With the growing adoption of vision-language-action models and world models in autonomous driving systems, scalable image tokenization becomes crucial as the interface for the visual modality. However, most existing tokenizers are designed for monocular and 2D scenes, leading to inefficiency and inter-view inconsistency when applied to high-resolution multi-view driving scenes. To address this, we propose DriveTok, an efficient 3D driving scene tokenizer for unified multi-view reconstruction and understanding. DriveTok first obtains semantically rich visual features from vision foundation models and then transforms them into the scene tokens with 3D deformable cross-attention. For decoding, we employ a multi-view transformer to reconstruct multi-view features from the scene tokens and use multiple heads to obtain RGB, depth, and semantic reconstructions.
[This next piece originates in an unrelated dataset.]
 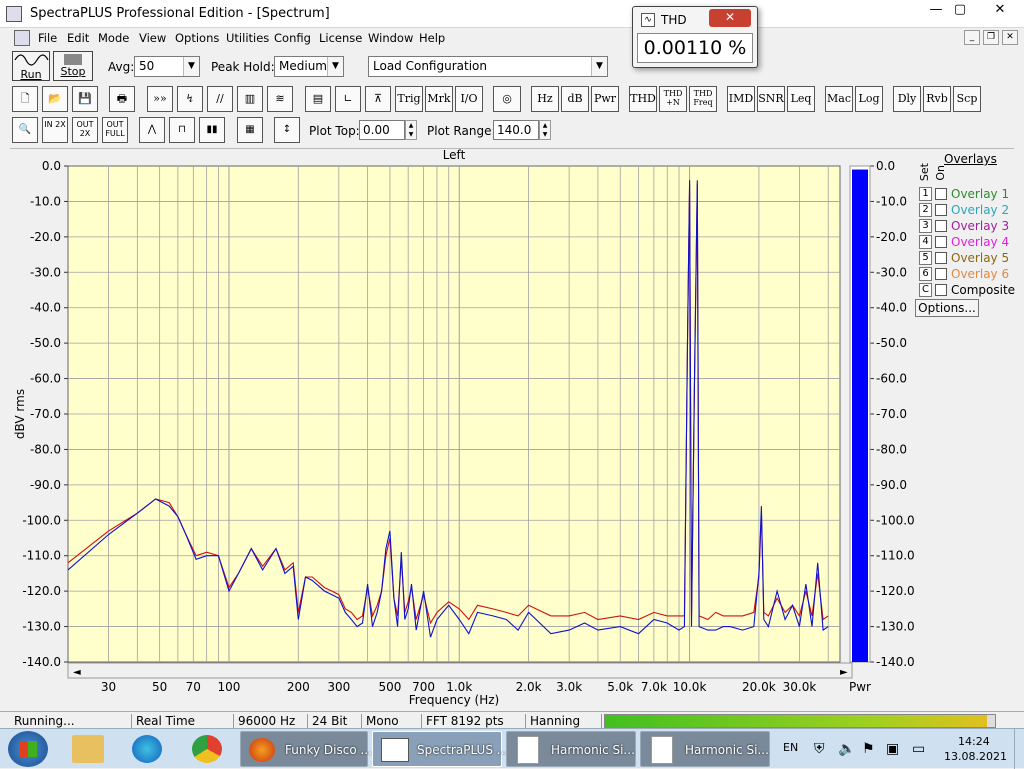 What do you see at coordinates (516, 130) in the screenshot?
I see `plot-range-input: 140.0` at bounding box center [516, 130].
We also add a 3D head directly on the scene tokens for 3D semantic occupancy prediction for better spatial awareness. With the multiple training objectives, DriveTok learns unified scene tokens that integrate semantic, geometric, and textural information for efficient multi-view tokenization. Extensive experiments on the widely used nuScenes dataset demonstrate that the scene tokens from DriveTok perform well on image reconstruction, semantic segmentation, depth prediction, and 3D occupancy prediction tasks.